Chapter 28. Applications of NMR Spectroscopy to Protein Structure Determination

Abstract

Publisher Summary This chapter discusses the experimental procedures and computational methods used in the determination of the spatial conformation of protein molecules. Topics such as conformational states and protein dynamics, receptor–ligand interactions, use of NMR and site-directed mutagenesis, and future directions have also been discussed in the chapter. With the advent of high magnetic field spectrometers and two dimensional techniques, nuclear magnetic resonance spectroscopy (NMR) now compliments crystallography as a means of determining macromolecular conformations. NMR provides the opportunity to study the conformation of proteins in noncrystalline environments, most notably in aqueous solution or in micelles. The emergence of two dimensional NMR methods has greatly simplified this exercise.
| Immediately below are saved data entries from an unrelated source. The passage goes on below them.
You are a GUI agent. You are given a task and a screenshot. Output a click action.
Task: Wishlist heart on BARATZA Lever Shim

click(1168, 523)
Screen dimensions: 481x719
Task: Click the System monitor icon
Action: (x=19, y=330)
The NMR data can further be used to define the secondary structure of the protein. Finally, a three-dimensional structure can be determined, using constraints on inter-atomic distances and backbone torsional angles derived from the NMR data. Two-dimensional (2D) NMR methods achieve the necessary simplification, and their use has allowed the three-dimensional structure of proteins up to approximately 10 kDa in size to be solved. At present, it is possible to accurately determine the global polypeptide fold in solution of proteins up to 10 kDa in size, using a combination of NMR spectroscopy and computational methods. Two significant limitations of this approach are its lack of accuracy in the determination of localized structure and size limitation.